Strengths and Limitations

There are several strengths of this study. Globally and in India, gender minority individuals who have sex with men have often been either grouped with MSM or the Hijra community [7, 8, 11]. First, we report separately by diverse gender minority identities (i.e., transgender woman, intersex, Hijra, gender non-conforming/non-binary) and found significant differences by identity, which has previously not been done or reported on to our knowledge, and has implications for practice and research. Second, this is one of the first studies in India to our knowledge to recruit online a sample of gender minority individuals. Finally, that data we report are novel given that there have been no country wide data published on HIV testing rates of the gender-diverse individuals reachable online or reporting on likely modifiable factors associated with testing.

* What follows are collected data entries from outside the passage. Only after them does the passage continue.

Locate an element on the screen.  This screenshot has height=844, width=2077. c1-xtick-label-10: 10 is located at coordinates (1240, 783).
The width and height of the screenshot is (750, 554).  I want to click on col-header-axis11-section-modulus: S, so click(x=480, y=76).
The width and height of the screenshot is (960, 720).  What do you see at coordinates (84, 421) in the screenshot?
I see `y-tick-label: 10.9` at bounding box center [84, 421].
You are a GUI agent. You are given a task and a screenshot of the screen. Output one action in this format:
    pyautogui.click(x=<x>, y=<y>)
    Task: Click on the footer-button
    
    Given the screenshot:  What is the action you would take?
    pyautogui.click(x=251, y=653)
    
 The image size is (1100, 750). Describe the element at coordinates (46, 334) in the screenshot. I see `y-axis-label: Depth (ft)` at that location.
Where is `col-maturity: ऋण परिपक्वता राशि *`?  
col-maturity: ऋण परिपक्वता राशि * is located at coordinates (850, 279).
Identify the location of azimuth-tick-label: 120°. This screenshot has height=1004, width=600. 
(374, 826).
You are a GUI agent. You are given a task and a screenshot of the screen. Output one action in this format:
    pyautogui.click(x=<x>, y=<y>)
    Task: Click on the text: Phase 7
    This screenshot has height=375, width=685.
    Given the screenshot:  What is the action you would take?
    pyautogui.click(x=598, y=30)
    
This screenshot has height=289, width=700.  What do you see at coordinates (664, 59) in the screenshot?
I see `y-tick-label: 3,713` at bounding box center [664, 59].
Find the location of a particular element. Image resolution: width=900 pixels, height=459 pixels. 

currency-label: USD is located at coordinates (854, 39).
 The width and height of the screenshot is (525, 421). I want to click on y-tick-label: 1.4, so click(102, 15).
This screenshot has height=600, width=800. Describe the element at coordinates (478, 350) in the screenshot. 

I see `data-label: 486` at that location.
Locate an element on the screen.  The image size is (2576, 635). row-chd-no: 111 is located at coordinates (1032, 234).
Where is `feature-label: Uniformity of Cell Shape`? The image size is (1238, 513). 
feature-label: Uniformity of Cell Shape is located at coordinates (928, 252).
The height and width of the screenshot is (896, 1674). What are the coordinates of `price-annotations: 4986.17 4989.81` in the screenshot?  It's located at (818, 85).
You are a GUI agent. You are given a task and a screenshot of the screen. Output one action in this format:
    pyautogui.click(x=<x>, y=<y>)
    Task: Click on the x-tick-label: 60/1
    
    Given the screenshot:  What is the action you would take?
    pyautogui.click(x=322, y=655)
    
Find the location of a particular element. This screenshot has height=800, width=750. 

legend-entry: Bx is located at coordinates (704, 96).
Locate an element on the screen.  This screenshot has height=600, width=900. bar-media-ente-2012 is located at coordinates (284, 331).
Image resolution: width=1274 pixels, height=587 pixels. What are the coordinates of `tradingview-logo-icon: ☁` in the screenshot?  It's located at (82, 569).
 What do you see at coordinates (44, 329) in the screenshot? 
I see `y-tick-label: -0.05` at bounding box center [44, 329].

This study also has several limitations to consider. First, recruitment methods included geospatial dating apps and LGBTQ+ social media webpages used mostly by cis-gender men which likely limited the reach to diverse gender minority respondents. However, at the time of the study, there were no geospatial dating apps or websites specific to gender-minority individuals in India. Next, participation in the survey also required access to internet services and a degree of digital literacy, making this sample not representative of individuals with poor internet access or low digital literacy. Research methods are needed for online surveys to better understand and minimize impact of low digital literacy. Due to resource limitations, the survey was available only in Hindi or English, which excluded participation by individuals who were only fluent in other Indian languages. However, despite this bias, our findings show a group in need of attention and likely reflect on gender minority individuals who were fluent in Hindi and English and reachable via geospatial dating apps and LGBTQ+ social media pages in India. Finally, this was a cross-sectional study and thus causality cannot be inferred.

Conclusion

In conclusion, we found that only about half of the gender minority respondents who were sexually active with men from across India had ever had an HIV test, and identified potentially modifiable factors and targets for future intervention. Our findings suggest a likely need for tailored outreach interventions for diverse gender minority identities reachable online. Finally, Internet-based outreach and engagement to Indian GM individuals using online platforms along with increasing access and linkage to free and comfortable HIV testing options may help increase HIV testing and merits further program development and research.